To do: Reproduce the listing below, changing "Find the location of a particular element" to "Locate a specific element" in every place it occurs and leaving everything else untouched.

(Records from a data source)
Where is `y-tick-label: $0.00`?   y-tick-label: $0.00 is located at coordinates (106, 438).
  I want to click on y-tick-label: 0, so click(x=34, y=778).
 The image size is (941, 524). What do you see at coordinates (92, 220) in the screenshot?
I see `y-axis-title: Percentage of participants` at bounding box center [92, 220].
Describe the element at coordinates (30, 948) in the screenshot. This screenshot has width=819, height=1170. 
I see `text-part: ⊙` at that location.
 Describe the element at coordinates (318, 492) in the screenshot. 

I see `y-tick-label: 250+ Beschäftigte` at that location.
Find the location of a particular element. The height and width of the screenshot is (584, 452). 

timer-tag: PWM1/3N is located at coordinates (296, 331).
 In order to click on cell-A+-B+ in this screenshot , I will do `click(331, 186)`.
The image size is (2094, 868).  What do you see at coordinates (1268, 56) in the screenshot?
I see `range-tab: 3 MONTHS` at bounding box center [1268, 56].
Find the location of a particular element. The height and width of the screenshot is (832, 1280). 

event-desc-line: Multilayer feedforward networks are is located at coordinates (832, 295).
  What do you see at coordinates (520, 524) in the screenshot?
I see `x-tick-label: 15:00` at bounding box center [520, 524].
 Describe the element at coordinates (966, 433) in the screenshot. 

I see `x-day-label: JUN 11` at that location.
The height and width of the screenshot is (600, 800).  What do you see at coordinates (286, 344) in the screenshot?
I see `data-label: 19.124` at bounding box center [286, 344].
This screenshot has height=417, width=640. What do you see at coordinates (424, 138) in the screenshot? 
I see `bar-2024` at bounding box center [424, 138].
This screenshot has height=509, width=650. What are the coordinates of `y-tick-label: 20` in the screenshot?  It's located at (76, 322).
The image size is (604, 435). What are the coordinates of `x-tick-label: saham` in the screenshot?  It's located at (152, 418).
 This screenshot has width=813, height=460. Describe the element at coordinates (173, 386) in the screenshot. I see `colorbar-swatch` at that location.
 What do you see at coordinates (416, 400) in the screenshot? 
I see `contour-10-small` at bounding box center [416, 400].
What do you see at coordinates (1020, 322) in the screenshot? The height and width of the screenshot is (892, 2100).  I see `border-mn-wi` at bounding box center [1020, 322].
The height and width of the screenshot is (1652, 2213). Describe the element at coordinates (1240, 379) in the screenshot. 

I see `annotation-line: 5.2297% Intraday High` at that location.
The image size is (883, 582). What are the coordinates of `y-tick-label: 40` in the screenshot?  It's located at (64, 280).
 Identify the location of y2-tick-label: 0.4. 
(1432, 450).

Task response:
Where is `y-tick-label: $0.00`?   y-tick-label: $0.00 is located at coordinates (106, 438).
  I want to click on y-tick-label: 0, so click(x=34, y=778).
 The image size is (941, 524). What do you see at coordinates (92, 220) in the screenshot?
I see `y-axis-title: Percentage of participants` at bounding box center [92, 220].
Describe the element at coordinates (30, 948) in the screenshot. This screenshot has width=819, height=1170. 
I see `text-part: ⊙` at that location.
 Describe the element at coordinates (318, 492) in the screenshot. 

I see `y-tick-label: 250+ Beschäftigte` at that location.
Locate a specific element. The height and width of the screenshot is (584, 452). 

timer-tag: PWM1/3N is located at coordinates (296, 331).
 In order to click on cell-A+-B+ in this screenshot , I will do `click(331, 186)`.
The image size is (2094, 868).  What do you see at coordinates (1268, 56) in the screenshot?
I see `range-tab: 3 MONTHS` at bounding box center [1268, 56].
Locate a specific element. The height and width of the screenshot is (832, 1280). 

event-desc-line: Multilayer feedforward networks are is located at coordinates (832, 295).
  What do you see at coordinates (520, 524) in the screenshot?
I see `x-tick-label: 15:00` at bounding box center [520, 524].
 Describe the element at coordinates (966, 433) in the screenshot. 

I see `x-day-label: JUN 11` at that location.
The height and width of the screenshot is (600, 800).  What do you see at coordinates (286, 344) in the screenshot?
I see `data-label: 19.124` at bounding box center [286, 344].
This screenshot has height=417, width=640. What do you see at coordinates (424, 138) in the screenshot? 
I see `bar-2024` at bounding box center [424, 138].
This screenshot has height=509, width=650. What are the coordinates of `y-tick-label: 20` in the screenshot?  It's located at (76, 322).
The image size is (604, 435). What are the coordinates of `x-tick-label: saham` in the screenshot?  It's located at (152, 418).
 This screenshot has width=813, height=460. Describe the element at coordinates (173, 386) in the screenshot. I see `colorbar-swatch` at that location.
 What do you see at coordinates (416, 400) in the screenshot? 
I see `contour-10-small` at bounding box center [416, 400].
What do you see at coordinates (1020, 322) in the screenshot? The height and width of the screenshot is (892, 2100).  I see `border-mn-wi` at bounding box center [1020, 322].
The height and width of the screenshot is (1652, 2213). Describe the element at coordinates (1240, 379) in the screenshot. 

I see `annotation-line: 5.2297% Intraday High` at that location.
The image size is (883, 582). What are the coordinates of `y-tick-label: 40` in the screenshot?  It's located at (64, 280).
 Identify the location of y2-tick-label: 0.4. 
(1432, 450).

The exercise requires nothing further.